Crude oil price falls to 15-month low
NEW YORK (Bloomberg) — Crude oil fell the most since August 2005 in New York on forecasts for an increase in OPEC oil shipments and a warmer-than-normal winter that would curb demand.Oil shipments from OPEC members will rise this month, according to a weekly report by Halifax, England-based consulting company Oil Movements. The Organisation of Petroleum Exporting Countries agreed last month to cut output by 1.2 million barrels a day. US government forecasters said yesterday the El Nino weather pattern will cause a mild winter in the northern US.
“The Oil Movements report added uncertainty about OPEC’s cuts back into the market,” said John Kilduff, vice president of risk management at Fimat USA in New York. “We saw a lot of fund liquidation after the report today. The surging stock market has attracted a lot of the dollars that would otherwise be moving into energy markets.”
Crude oil for December delivery fell $2.50, or 4.3 percent, to $56.26 a barrel on the New York Mercantile Exchange, the lowest close since November 18, 2005. Oil had the biggest one-day decline since August 17, 2005. Prices are down 2.8 percent from a year ago.
Investors pushed prices higher the past four years as they poured money into energy, where returns outpaced other markets.
US stocks rose for a fifth day and are heading for the seventh weekly advance in the past eight weeks.
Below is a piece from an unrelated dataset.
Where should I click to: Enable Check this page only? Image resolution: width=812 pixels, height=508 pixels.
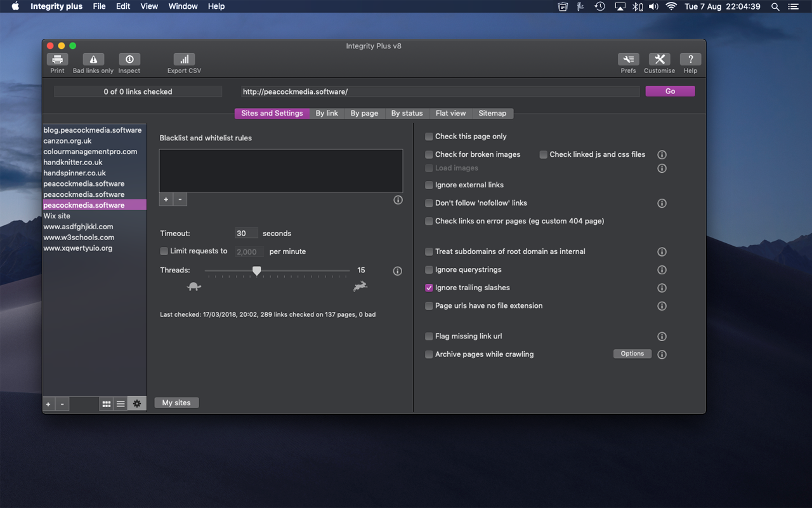pyautogui.click(x=429, y=137)
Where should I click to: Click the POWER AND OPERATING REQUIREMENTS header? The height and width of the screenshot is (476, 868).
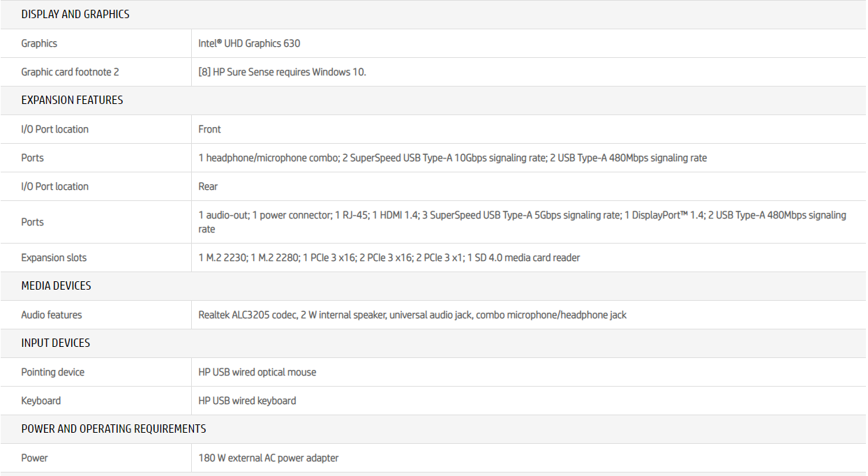(x=114, y=429)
Above-average temperatures will cover the northern third of the US from coast to coast this winter as El Nino persists, the US Climate Prediction Center said in a report that covers December through February. A warmer-than-normal winter in the region would reduce demand for heating oil, natural gas and other fuels used to run household and commercial furnaces.
El Nino refers to the warming of the ocean surface off the western coast of South America. The phenomenon affects the jet stream, alters storm tracks and creates unusual weather patterns. A moderate to strong El Nino typically brings mild winters to the northern US.
OPEC shipments will rise 0.9 percent in the month to Dec. 2 to 24.8 million barrels a day, compared with 24.6 million barrels a day in the four weeks ended November 4.
OPEC will discuss production at its next meeting, which is scheduled for December 14 in Abuja, Nigeria.
Natural-gas stockpiles rose 5 billion cubic feet to 3.45 trillion cubic feet last week, an Energy Department report showed. Some users switch between oil-based fuels and natural gas depending on cost. Crude-oil supplies rose last week, the department said yesterday.
“We are building natural-gas supplies as we get closer to winter, which is bearish,” said Ric Navy, a broker at BNP Paribas SA in New York. “Also, yesterday’s report showed a big gain in crude oil. There’s just too much stuff around for prices to move higher.”